SPUR 2021: MOLECULAR ACTIVATION OF QUIESCENT CARDIAC FIBROBLAST TO MYOFIBROBLAST IN HEART FAILURE INDUCED BY MYOCARDIAL INJURY

Faculty Name:
Stavros Drakos

Department:
Internal Medicine

Faculty College:
Medicine

Email:


Project Description:

**This project is a part of the Summer Program for Undergraduate Research (SPUR), which provides undergraduate students with an intensive 10-week research experience under the mentorship of a University of Utah faculty member. SPUR 2021 begins on May 26 and ends on August 5. If you are interested in this project, please review all program information on the SPUR site.

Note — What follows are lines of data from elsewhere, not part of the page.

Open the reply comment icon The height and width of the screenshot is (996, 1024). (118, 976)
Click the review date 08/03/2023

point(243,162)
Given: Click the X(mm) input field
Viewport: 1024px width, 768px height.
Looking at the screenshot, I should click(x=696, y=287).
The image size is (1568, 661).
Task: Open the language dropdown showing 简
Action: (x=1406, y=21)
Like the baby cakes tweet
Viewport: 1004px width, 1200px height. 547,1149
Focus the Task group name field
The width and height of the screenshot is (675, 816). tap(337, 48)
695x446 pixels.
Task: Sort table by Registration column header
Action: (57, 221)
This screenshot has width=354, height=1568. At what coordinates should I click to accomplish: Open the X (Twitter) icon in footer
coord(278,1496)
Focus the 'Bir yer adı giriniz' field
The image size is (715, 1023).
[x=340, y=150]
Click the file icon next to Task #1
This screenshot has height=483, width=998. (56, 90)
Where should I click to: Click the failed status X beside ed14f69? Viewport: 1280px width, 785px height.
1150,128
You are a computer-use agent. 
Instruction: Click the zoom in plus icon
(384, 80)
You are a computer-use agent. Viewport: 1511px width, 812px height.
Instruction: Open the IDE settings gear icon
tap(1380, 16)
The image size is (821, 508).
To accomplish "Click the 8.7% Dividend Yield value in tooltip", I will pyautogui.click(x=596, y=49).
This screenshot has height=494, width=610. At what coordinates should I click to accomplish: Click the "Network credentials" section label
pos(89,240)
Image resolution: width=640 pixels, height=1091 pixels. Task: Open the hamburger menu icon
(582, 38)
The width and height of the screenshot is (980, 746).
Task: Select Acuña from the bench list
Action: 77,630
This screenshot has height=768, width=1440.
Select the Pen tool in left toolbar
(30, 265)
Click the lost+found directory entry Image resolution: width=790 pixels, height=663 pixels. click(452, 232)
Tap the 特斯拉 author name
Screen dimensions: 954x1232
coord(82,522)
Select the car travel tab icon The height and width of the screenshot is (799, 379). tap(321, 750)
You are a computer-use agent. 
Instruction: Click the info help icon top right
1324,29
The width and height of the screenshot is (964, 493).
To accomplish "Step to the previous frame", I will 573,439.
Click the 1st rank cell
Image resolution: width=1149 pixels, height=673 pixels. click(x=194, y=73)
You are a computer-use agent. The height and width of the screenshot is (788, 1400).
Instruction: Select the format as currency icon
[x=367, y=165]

If you wish to apply to this project, you must apply using the SPUR 2021 application.**

Ischemic heart disease and heart failure HF is the leading cause of death and disability worldwide. Activated myofibroblast induced by injury or heart diseases adversely affects the cardiac function by depositing excess extracellular matrix and remodel the structure of myocardium resulting in increased stiffness and reduced compliance of cardiac muscle. Currently there are no effective interventions that specifically attenuate or reverse pathological cardiac fibrosis. To identify and quantify the cellular populations that correlated with quiescent and activated cardiac fibroblasts, we performed single cell RNA sequencing of non-myocytes from human non-failing hearts (donor hearts that were not allocated for transplant for non-cardiac related reasons) and failing hearts (HF). RNA expression profiles showed 2 distinct clusters characteristic of fibroblasts and myofibroblasts respectively in HF whereas non-failing heart donor reveal only one cluster of quiescent fibroblasts. The goal of this project is to investigate the molecular activation of quiescent cardiac fibroblast to myofibroblast based on the differential expression profile observed in human normal fibroblast, HF fibroblast, and myofibroblast. We will use ischemic heart model in mice to analyze expression of candidate proteins that correlated with the activation of myofibroblast after myocardial injury. The RNA inhibitor and overexpression strategies will be utilized to explore the mechanism of candidate genes in myofibroblast activation of primary cultured cardiac fibroblast.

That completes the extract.